Fleeing the crowded, polluted city to the bucolic suburbs was supposed to be good for your health. New research is showing that’s not necessarily true. According to studies from the United States to Belgium, a major factor contributing to the worldwide obesity epidemic is a lack of natural exercise–i.e., walking–which has been exacerbated as populations spread out from city centers. Suburbs, it seems, can make you swell.
Call it the sprawl effect. A strip mall here, a housing development there, an industrial park yonder, all connected by roads, leave little room for pedestrians. In the September issue of the American Journal of Health Promotion, Reid Ewing, a researcher at the University of Maryland, surveyed 448 counties in the United States and found that rates of hypertension and obesity were proportional to the “sprawl index”–a measurement that takes into account population density, number of highways and distances between homes and businesses. In Burnside, for instance, wide suburban houses are built on cul-de-sacs, and the absence of local shops rules out what experts call “purposeful walking.” “Movement has been engineered out of our lives,” says Ewing.

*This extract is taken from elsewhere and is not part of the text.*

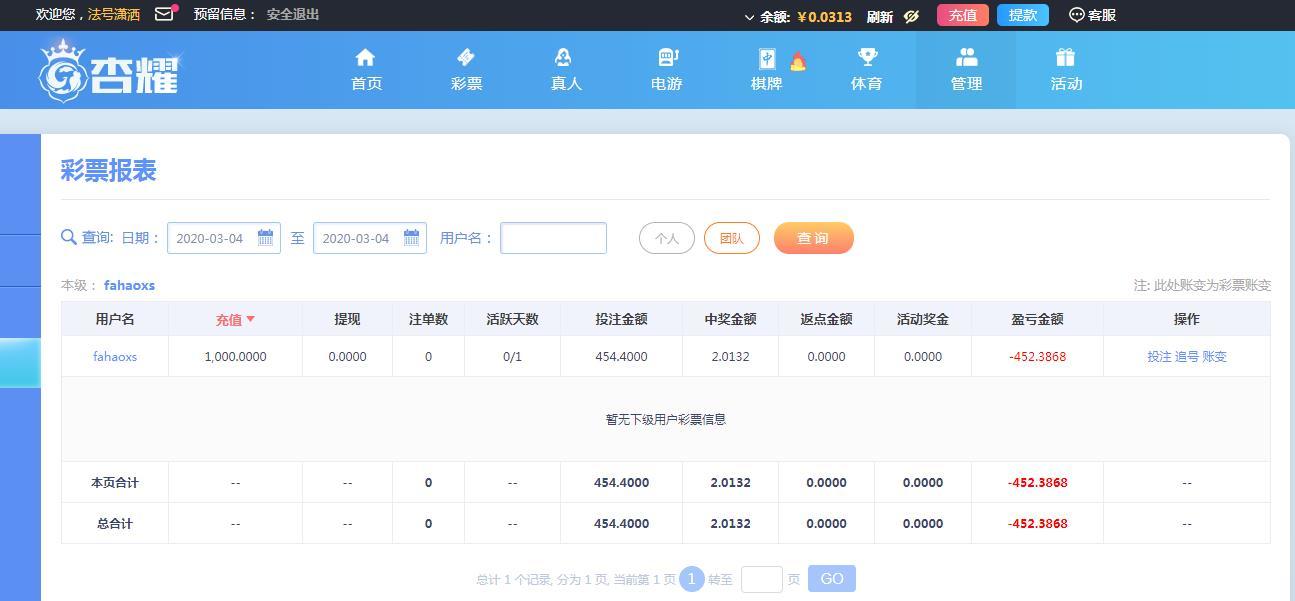Open the 首页 home icon in navigation
Viewport: 1295px width, 601px height.
365,58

At the same time, heightened fears about safety have led many parents to keep their kids from playing in the streets, restricting them to the backyard. At the same time, houses have gotten bigger, and backyards smaller. Jo Salmon at Deakin University in Melbourne interviewed children and their parents, asking them to rate their yard size as small, medium or large. Her findings: the smaller the backyard, the fatter the kids, which means less space to burn off calories. Says Dr. Billie Giles-Corti of the School of Public Health at the University of Western Australia in Perth: “We’re building obesogenic environments.”
The effects are pronounced. In Britain and Australia, which have followed the American lead in homeownership and suburban flight, obesity rates have tripled since 1980, according to the World Health Organization. Urban planners are only beginning to address the fat problem. The new urbanist movement in architecture focuses on designs that encourage movement, combining neighborhoods and things like traffic “calm zones,” where cars have to go slow, thus encouraging walking. Britain’s Prince Charles is building an experimental suburban town in Poundbury, southwest of London, that’s designed to get people out of their cul-de-sacs and their cars. Cars are kept on the periphery, or slowed to a crawl on the main road, while kids and pedestrians have free rein to walk among office buildings, schools, homes and parks. “At the core, it’s more than just bike paths and sidewalks,” says Rick Bernhardt, head of city planning for Nashville, Tennessee.
Karen Gatt didn’t wait for the architects to figure out a solution. She started eating more healthfully and increased her exercise, first by walking back and forth in her backyard, holding a clothesline for support. Gatt, now a slim 70 kilograms, is author of “The Clothesline Diet” and runs a support group for women from the suburbs. “You have to work out what will work for you,” she says. “You can’t let not having a footpath be your excuse.” Although suburbs may not be healthful, suburbanites still can be, if they’re willing to make the effort.